> _Supplied entries_:
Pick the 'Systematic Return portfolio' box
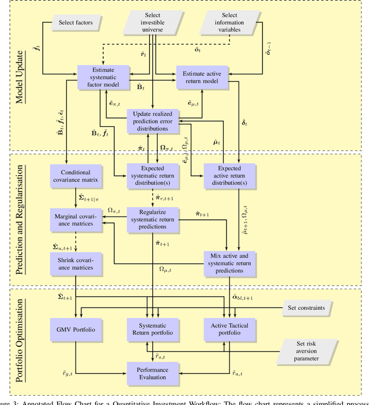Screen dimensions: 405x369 (152, 330)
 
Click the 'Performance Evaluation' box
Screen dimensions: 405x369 (152, 373)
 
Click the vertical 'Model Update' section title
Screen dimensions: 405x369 (22, 75)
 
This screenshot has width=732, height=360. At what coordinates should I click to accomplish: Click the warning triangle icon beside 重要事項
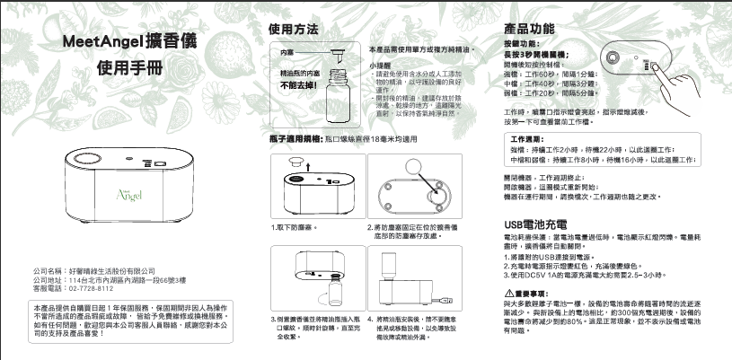point(508,293)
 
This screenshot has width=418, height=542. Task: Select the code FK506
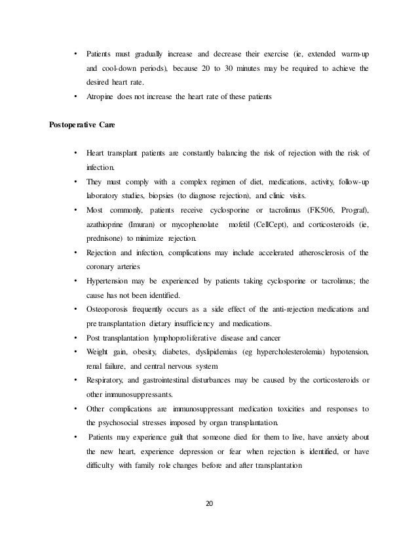pos(318,209)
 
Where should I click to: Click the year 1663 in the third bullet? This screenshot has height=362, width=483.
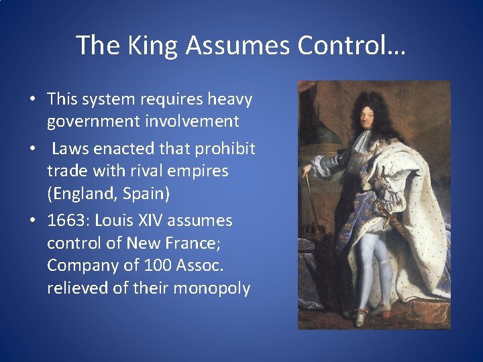click(x=67, y=221)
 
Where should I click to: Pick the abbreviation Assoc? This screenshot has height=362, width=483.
click(x=199, y=266)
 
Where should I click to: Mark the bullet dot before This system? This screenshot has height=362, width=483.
click(x=32, y=100)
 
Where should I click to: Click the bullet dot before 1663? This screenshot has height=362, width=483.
click(x=32, y=221)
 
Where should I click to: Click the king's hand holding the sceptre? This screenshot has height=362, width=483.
click(x=311, y=168)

> _Problem_:
Reproduce every row above word for word, omitting the pictures.

> _Exercise result_:
Pick the 'Systematic Return portfolio' box
Screen dimensions: 405x369 (152, 330)
 
Click the 'Performance Evaluation' box
Screen dimensions: 405x369 (152, 373)
 
Click the vertical 'Model Update' section title
Screen dimensions: 405x369 (22, 75)
 
This screenshot has width=732, height=360. At what coordinates should I click to accomplish: Click the warning triangle icon beside 重要事項
point(508,293)
 
This screenshot has width=418, height=542. Task: Select the code FK506
pos(318,209)
 
Where should I click to: Click the year 1663 in the third bullet? This screenshot has height=362, width=483.
click(x=67, y=221)
 
Where should I click to: Pick the abbreviation Assoc? This screenshot has height=362, width=483.
click(x=199, y=266)
 
Where should I click to: Mark the bullet dot before This system? This screenshot has height=362, width=483.
click(x=32, y=100)
 
Where should I click to: Click the bullet dot before 1663? This screenshot has height=362, width=483.
click(x=32, y=221)
 
Where should I click to: Click the king's hand holding the sceptre? This screenshot has height=362, width=483.
click(x=311, y=168)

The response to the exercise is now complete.